Cumhuriyetin harcı Lozan Antlaşması - Gülizar Biçer Karaca
Lozan, bir halkın esaretten egemenliğe yürüyüşünün hukukudur, bu topraklarda halk iradesinin emperyalizme karşı kazandığı en somut siyasal zaferdir. Gazi Mustafa Kemal Atatürk’ün “milletin istiklalini, yine milletin azim ve kararı kurtaracaktır” sözü, Lozan’da somut bir devlete, bir haritaya, bir hukuka dönüşmüştür.
Lozan’da bir diplomasi zaferinin ötesi vardır; orada aynı zamanda Sevr’in haritası, ümmet ve tebaa fikri, hanedanın tahakkümü tarihin çöp sepetine atılmıştır.
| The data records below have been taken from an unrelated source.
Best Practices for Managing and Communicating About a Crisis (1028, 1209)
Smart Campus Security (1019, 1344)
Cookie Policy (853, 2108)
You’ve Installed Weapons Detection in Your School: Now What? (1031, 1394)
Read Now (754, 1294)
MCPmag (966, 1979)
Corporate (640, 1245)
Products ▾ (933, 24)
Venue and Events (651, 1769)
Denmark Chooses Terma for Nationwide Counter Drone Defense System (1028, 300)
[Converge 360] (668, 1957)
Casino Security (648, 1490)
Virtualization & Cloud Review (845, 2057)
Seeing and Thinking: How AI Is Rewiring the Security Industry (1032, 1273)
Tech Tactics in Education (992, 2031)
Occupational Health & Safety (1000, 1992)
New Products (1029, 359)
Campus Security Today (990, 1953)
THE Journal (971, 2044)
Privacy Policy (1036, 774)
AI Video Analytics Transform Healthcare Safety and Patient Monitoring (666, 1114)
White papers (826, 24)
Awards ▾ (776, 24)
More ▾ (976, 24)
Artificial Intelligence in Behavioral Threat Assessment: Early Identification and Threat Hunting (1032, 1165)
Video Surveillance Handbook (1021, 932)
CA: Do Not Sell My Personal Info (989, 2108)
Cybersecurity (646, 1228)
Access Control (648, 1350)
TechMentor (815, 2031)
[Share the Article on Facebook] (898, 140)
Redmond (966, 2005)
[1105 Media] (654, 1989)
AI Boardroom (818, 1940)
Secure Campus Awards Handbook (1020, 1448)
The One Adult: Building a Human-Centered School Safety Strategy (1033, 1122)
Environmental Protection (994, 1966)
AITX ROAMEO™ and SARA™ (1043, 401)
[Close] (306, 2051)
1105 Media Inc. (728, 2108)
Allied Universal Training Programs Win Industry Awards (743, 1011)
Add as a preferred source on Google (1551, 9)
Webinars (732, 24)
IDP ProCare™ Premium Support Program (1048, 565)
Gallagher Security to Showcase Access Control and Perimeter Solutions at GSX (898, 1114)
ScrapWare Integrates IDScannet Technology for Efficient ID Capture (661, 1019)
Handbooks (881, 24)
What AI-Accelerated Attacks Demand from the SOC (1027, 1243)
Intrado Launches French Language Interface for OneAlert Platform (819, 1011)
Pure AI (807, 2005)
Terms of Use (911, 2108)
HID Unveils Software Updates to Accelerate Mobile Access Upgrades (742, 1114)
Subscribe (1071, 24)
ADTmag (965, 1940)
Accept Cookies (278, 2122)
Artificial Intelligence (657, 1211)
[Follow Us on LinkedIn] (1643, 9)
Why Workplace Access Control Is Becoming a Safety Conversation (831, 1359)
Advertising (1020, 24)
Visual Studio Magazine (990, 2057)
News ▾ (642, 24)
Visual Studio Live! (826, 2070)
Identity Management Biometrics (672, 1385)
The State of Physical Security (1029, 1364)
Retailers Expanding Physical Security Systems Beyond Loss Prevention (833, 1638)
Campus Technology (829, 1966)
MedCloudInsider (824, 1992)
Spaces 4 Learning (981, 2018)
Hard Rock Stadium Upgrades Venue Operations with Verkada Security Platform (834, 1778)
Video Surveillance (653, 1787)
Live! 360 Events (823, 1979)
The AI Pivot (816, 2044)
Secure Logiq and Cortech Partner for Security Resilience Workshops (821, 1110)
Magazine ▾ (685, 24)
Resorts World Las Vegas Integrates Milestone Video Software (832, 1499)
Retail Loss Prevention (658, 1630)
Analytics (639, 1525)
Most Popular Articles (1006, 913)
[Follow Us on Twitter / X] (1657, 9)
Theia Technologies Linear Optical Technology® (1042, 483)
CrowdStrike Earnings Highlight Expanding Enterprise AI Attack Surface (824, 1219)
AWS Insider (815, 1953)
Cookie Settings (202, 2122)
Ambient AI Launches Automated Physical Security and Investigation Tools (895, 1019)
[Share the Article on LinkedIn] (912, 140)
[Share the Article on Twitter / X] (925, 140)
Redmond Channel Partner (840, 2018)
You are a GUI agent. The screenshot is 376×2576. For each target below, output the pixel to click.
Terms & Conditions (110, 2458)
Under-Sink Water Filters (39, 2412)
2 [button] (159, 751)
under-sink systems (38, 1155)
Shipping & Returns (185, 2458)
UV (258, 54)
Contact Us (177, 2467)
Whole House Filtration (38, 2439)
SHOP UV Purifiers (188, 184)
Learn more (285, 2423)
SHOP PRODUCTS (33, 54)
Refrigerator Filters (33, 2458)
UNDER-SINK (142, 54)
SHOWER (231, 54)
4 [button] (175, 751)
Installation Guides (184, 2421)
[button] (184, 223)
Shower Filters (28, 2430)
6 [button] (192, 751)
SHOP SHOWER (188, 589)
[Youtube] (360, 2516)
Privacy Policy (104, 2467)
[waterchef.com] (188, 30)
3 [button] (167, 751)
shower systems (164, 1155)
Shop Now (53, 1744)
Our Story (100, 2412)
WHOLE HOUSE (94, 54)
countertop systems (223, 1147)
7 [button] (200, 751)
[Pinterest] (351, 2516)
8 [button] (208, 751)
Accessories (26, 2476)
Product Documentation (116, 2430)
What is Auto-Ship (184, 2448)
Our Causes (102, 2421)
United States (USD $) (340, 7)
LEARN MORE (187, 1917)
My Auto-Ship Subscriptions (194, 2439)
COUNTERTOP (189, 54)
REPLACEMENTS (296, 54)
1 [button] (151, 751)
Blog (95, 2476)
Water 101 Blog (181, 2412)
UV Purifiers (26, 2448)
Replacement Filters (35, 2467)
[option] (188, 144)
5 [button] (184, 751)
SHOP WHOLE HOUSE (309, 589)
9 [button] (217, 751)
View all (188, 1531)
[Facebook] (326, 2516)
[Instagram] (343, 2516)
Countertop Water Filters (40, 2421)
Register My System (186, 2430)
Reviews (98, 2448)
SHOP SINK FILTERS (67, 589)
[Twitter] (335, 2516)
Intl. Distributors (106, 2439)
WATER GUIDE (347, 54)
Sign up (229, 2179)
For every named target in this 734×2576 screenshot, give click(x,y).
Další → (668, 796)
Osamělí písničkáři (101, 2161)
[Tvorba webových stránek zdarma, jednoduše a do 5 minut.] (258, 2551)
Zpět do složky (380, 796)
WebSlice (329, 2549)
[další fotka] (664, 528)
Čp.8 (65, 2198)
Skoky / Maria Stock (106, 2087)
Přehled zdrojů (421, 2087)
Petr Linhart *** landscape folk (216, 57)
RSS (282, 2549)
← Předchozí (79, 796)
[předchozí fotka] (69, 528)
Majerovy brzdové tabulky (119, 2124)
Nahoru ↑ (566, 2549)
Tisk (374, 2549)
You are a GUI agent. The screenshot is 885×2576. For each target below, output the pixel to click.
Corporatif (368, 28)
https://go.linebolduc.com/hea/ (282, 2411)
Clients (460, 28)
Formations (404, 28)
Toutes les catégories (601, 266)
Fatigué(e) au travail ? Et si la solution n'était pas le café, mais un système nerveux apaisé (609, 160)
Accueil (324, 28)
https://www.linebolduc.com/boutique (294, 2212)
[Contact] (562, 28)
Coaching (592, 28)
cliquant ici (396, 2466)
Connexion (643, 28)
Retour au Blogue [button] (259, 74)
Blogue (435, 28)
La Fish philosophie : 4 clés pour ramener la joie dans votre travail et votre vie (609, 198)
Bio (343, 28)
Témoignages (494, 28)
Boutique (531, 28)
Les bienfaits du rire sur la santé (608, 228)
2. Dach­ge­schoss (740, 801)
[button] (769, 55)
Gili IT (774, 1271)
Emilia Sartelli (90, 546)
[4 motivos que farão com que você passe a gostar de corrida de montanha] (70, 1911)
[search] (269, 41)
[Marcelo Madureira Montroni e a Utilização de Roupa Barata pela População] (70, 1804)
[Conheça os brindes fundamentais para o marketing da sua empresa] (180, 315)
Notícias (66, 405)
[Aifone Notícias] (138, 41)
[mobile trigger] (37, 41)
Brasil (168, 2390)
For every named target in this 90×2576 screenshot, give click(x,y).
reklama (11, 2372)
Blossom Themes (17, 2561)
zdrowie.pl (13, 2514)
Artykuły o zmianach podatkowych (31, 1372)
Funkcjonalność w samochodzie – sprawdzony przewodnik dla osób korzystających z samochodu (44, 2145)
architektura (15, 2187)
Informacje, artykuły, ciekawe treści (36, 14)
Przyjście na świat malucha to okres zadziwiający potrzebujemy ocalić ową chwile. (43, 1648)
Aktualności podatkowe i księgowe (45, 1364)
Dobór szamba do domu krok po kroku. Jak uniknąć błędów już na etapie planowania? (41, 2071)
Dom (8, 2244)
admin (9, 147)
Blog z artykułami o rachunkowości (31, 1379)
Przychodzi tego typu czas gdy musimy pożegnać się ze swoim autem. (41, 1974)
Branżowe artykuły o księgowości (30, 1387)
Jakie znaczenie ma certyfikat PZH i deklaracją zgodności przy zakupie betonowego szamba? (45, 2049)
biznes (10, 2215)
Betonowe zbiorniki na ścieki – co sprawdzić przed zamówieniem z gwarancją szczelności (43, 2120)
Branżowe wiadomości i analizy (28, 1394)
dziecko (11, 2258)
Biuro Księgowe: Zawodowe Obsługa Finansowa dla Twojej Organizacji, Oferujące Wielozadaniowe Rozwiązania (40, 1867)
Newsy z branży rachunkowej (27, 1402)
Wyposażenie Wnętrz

Unutulmasın; bu zaferin mimarlarından İsmet İnönü’nün karşısında emperyalist dünya tüm siyasal kibri ile vardı.
O kibri yenerek Lozan’a imza atmak, özgür Türkiye’nin sınırını çizerken, halkı kul olmaktan çıkarıp, yurttaş yapan Cumhuriyet’in aklını, ahlakını ve irfanını da dünya sistemine kabul ettirmekti.
Bu nedenle Lozan’ı hedef alan her açıklama, her söz, her siyasal tutum; Türkiye Cumhuriyeti’nin kurucu iradesine, ulusal egemenliğe ve anti-emperyalist belleğine yönelmiş bir saldırı olarak adlandırılmalıdır.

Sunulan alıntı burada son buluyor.